I use Heartgard. I have no problem getting my two to eat it, and my vet says to use it year around. 

I really questioned that initially, until I found out that if I couldn't prove I had given it to them continuously (monthly), I would have to have them re-tested for heartworms before starting them back on it. 

Of course, whether its right or wrong, it's more money in the vet's pockets, but I don't stop mine for the winter. I just look at it as saving my babies the trauma of an extra bloodtest, but I do worry about the chemicals...

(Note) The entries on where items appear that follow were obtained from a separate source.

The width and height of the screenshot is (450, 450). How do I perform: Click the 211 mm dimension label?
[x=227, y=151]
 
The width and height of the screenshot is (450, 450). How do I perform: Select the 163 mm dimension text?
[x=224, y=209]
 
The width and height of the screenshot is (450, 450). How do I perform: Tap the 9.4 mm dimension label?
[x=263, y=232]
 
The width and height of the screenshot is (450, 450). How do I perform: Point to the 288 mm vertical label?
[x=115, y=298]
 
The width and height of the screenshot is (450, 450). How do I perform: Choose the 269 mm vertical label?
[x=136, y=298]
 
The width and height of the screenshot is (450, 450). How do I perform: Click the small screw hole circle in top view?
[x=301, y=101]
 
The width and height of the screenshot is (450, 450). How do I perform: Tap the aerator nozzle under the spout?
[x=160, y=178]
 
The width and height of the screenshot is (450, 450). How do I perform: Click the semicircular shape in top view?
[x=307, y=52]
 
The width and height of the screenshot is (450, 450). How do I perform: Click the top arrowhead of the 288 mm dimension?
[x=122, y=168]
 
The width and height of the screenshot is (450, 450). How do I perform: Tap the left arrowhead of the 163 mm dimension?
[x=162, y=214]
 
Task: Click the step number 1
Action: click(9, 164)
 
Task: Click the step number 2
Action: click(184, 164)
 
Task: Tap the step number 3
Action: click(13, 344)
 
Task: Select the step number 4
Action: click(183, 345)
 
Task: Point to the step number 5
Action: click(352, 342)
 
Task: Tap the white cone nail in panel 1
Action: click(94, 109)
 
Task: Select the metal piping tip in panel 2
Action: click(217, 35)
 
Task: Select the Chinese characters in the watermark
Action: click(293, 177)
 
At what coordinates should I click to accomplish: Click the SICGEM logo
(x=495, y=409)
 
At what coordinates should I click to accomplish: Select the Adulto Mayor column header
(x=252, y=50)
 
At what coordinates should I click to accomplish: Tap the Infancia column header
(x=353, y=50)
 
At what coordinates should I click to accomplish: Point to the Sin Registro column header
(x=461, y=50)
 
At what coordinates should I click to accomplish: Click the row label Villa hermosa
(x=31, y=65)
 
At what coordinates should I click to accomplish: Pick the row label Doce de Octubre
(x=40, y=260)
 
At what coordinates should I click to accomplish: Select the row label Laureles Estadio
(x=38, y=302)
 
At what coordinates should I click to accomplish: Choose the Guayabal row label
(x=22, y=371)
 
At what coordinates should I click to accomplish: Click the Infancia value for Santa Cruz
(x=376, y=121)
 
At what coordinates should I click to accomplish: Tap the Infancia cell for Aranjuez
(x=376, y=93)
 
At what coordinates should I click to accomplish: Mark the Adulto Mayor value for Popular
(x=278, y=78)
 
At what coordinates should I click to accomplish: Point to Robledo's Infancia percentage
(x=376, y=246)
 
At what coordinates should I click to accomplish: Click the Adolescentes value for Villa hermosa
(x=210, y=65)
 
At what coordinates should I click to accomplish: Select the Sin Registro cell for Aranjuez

I've seen dogs have to go through heartworm treatment, and that scares me worse, I guess.


----------



## Jerry'sMom (May 5, 2009)

I use to give it year round, but I have gone much more conservative on giving
any chemicals to my dogs. I weighed the difference between a needle stick 
once a year, or burdening their systems with twice the product. 
Of course, it is a personal choice 

Also, we have a cold winter when mosquitoes die off. No risk for heartworm at that time.


----------



## flippedstars (Dec 16, 2009)

I do the same as Therese -- Interceptor for 2-10 lbs is the way to go IMO because every other product is for up to a much higher weight range (often up to 25 lbs)...which would mean a 5x larger than necessary dose for almost all my babies! it is not recommended that doses are split so even if its a big chewy type pill such as heartgaurd, they have to have the whole thing. Our vet doesn't like us to buy it from outside sources and has a hissy fit over it but you know what lol they can suck it they don't even carry a pill for dogs under 6 lbs and that rules out all but 2 of mine so they are not getting what the vet carries. Most vets are pretty accomodating though.


----------



## Jerry'sMom (May 5, 2009)

flippedstars said:


> ...Our vet doesn't like us to buy it from outside sources and has a hissy fit over it ....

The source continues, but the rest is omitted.